Activities that reduce physiological arousal and cognitive activity promote falling asleep, so engaging in relaxing activities before bedtime is recommended. Conversely, continuing important work activities or planning shortly before bedtime or once in bed has been shown to delay falling asleep. Similarly, good sleep hygiene involves minimizing time spent thinking about worries or anything emotionally upsetting shortly before bedtime. Trying purposefully to fall asleep may induce frustration that further prevents falling asleep, so in such situations a person may be advised to get out of bed and try something else for a brief amount of time. Also, psychotherapy is recommended to aid in the reduction of worries and improvement of emotional difficulties.

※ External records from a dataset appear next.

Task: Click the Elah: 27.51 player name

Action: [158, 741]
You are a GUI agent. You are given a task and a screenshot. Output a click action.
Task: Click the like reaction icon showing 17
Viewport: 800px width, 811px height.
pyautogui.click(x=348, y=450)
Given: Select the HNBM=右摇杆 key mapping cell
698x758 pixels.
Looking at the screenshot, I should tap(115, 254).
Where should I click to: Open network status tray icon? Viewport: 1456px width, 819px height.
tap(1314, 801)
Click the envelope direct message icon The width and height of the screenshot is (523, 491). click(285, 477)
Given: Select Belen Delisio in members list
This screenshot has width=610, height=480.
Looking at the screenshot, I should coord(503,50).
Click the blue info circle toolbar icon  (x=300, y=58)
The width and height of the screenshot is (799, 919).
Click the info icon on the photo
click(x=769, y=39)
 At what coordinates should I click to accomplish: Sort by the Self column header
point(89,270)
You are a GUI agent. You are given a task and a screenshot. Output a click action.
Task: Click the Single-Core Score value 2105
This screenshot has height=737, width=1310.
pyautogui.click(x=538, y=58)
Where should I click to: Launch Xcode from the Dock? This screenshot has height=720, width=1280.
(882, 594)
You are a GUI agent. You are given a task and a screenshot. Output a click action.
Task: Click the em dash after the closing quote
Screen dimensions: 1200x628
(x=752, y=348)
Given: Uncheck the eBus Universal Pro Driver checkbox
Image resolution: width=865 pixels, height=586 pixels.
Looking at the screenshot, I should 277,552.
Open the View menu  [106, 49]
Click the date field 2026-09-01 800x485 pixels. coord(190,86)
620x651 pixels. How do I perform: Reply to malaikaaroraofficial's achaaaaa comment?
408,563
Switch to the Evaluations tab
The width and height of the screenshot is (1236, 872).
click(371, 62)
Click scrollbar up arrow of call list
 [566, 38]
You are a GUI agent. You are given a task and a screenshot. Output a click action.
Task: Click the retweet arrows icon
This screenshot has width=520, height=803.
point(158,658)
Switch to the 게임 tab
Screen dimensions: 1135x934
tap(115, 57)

Also, people who spend less time in bed have a deeper and more continuous sleep. So clinicians will frequently recommend eliminating use of the bed for any activities except sleep (or sex).

 

Foods and substances use.

A number of foods and substances have been found to disturb sleep, due to stimulant effects or disruptive digestive demands. Avoiding nicotine, caffeine (including coffee, energy drinks, soft drinks, tea, chocolate, and some pain relievers), and other stimulants in the hours before bedtime is recommended by most sleep hygiene specialists, as these substances activate neuro-biological systems that maintain wakefulness. Alcohol near bedtime is frequently discouraged by clinicians, because, although alcohol can induce sleepiness initially, the arousal caused by metabolizing alcohol can disrupt and significantly fragment sleep. Smoking tobacco products before bed is also thought to reduce one's quality of resting by decreasing the time spent in deep sleep, leading to sleep fragmentation and nocturnal restlessness. Both consumption of a large meal just before bedtime, requiring effort to metabolize it all, and hunger have been associated with disrupted sleep; clinicians may recommend eating a light snack before bedtime. Lastly, limiting intake of liquids before bedtime can prevent interruptions due to urination.

 

Sleep environment.

Arranging a sleep environment that is quiet, very dark, and cool is recommended. Noises, light, and uncomfortable temperatures have been shown to disrupt continuous sleep. Other recommendations that are frequently made, though less studied, include selecting comfortable mattresses, bedding, and pillows, and eliminating a visible bedroom clock, to prevent focusing on time passing when trying to fall asleep.

In 2015, a systematic review of studies on mattresses concluded that medium-firm, custom-inflated mattresses were best for pain and neutral spinal alignment.

The strength of research support for each recommendation varies; some of the more robustly researched and supported recommendations include the negative effects of, alcohol consumption in the hours before sleep, engaging in mentally difficult tasks before sleep, and trying too hard to fall asleep. There is a lack of evidence for the effects of certain sleep hygiene recommendations, including getting a more comfortable mattress, removing bedroom clocks, not worrying, and limiting liquids. Other recommendations, such as the effects of napping or exercise, have a more complicated evidence base. The effects of napping, for example, seem to depend on the length and quality.

 

While there is inconclusive evidence that sleep hygiene alone is effective as a treatment for insomnia, some research studies have shown improvement in insomnia for patients who receive sleep hygiene education in combination with cognitive behavioral therapy practices provided within the psychotherapy sessions.